Effect of different doses of dexmedetomidine as an adjuvant to lignocaine nebulization: A comparative study during awake flexible fiberoptic bronchoscopy.

Abstract

Background and aims: Mild to moderate sedation during bronchoscopy is essential for patient safety, comfort during and after the procedure, and to facilitate the performance of the bronchoscopist. Dexmedetomidine is a highly selective, centrally acting α-2 agonist used to provide conscious sedation during various procedures. The aim of this study was to compare the efficacy of three different doses of dexmedetomidine nebulization as an adjuvant to lignocaine during bronchoscopy.

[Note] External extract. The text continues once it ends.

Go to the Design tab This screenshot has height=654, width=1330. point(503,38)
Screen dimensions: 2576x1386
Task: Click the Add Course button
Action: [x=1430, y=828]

Material and methods: Ninety American Society of Anesthesiologists physical status I/II patients, aged from 18 to 60 years, scheduled for an elective bronchoscopy, were recruited. They were divided into three groups: 30 patients in each group. Group I: The patient was nebulized with a mixture of 4 ml of 4% lignocaine and dexmedetomidine 0.5 μg/kg. Group II: The patient was nebulized with a mixture of 4% lignocaine, 4 ml, and dexmedetomidine, 1 μg/kg. Group III: The patient was nebulized with 4% lignocaine 4 ml and dexmedetomidine 1.5 μg/kg.

Results: The mean cough score was (1.17 ± 0.37), (1.40 ± 0.49), and (1.70 ± 0.75) in group III, group II, and group I, respectively. A significant difference was found between the groups. Patients were more comfortable with a statistically significant difference in the comfort score in group III as compared to group II and group I.

Conclusion: Dexmedetomidine nebulization in a dose of 1.5 μg/kg (compared to 1 μg/kg or 0.5 μg/kg) as an adjuvant to lignocaine, provides better bronchoscopy conditions and patient satisfaction.